*Stated problem*
Can you copy the part of the listing that begins with the line containing "Tap the V avatar on the 7/1/21 message" and runs through the end of the listing, replacing "Tick" with "Check" and keeping everything else the same? Don't include the pictures in your answer.

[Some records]

====

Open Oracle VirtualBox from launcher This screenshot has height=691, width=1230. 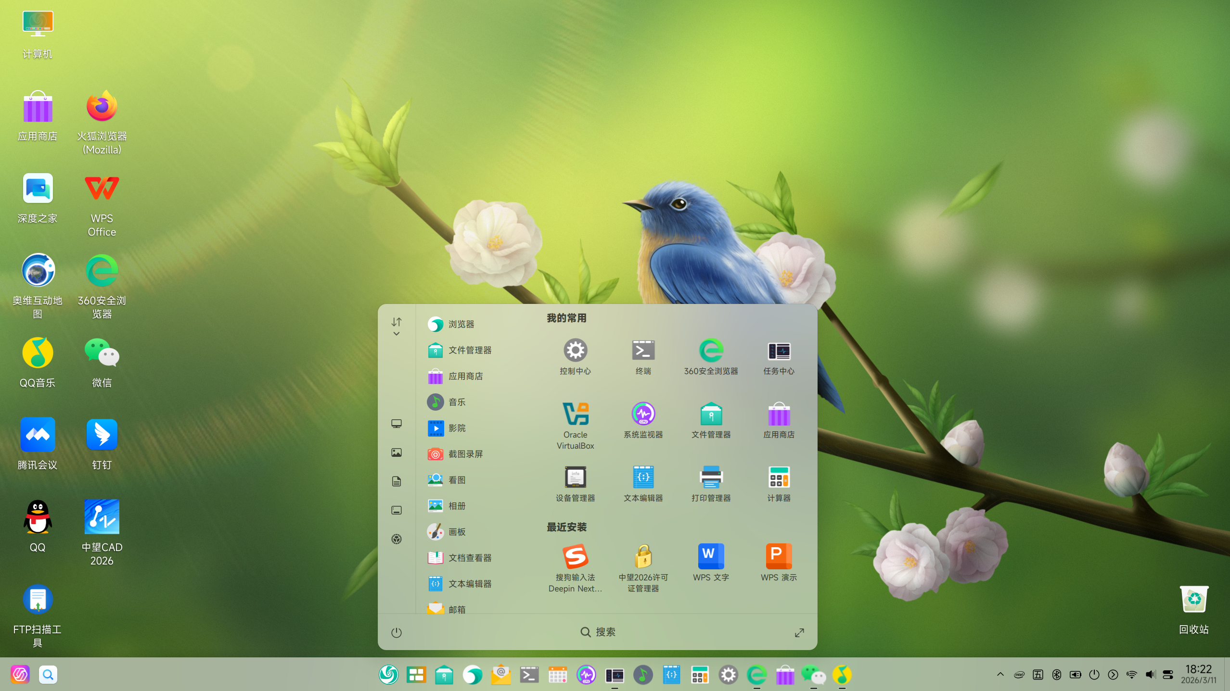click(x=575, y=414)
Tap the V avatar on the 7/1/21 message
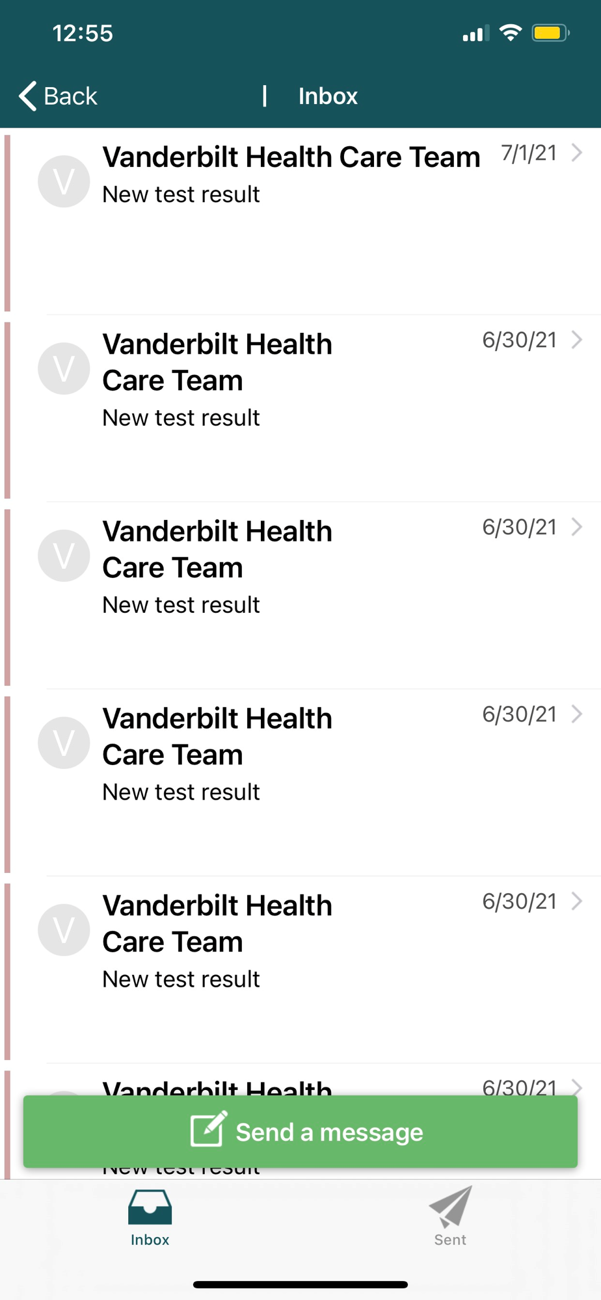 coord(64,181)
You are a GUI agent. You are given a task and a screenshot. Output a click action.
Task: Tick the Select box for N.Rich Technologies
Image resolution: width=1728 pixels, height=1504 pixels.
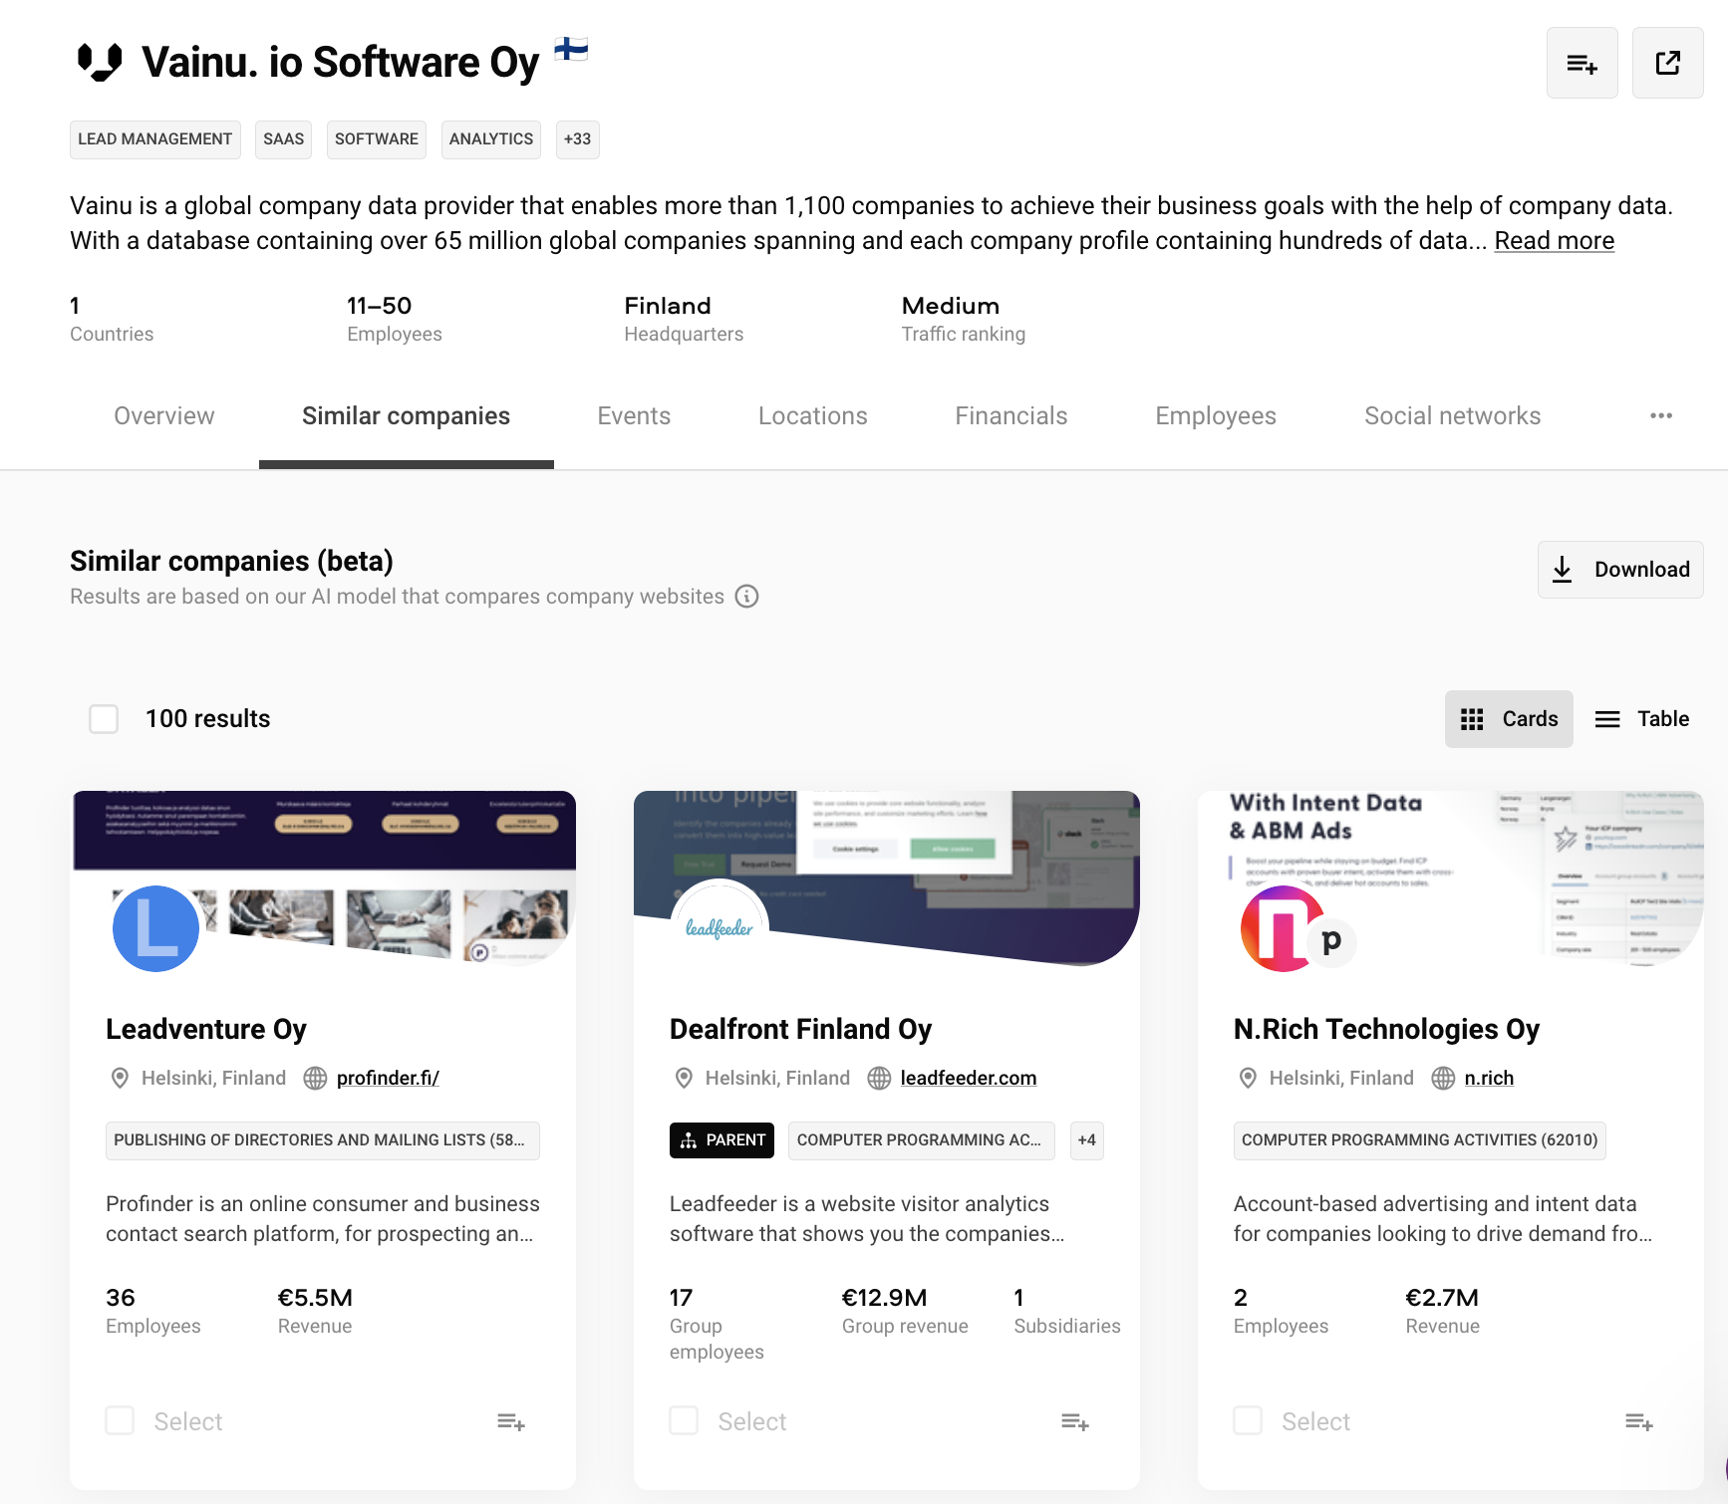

====

*Task output*
Tap the V avatar on the 7/1/21 message
 coord(64,181)
You are a GUI agent. You are given a task and a screenshot. Output a click action.
Task: Check the Select box for N.Rich Technologies
Image resolution: width=1728 pixels, height=1504 pixels.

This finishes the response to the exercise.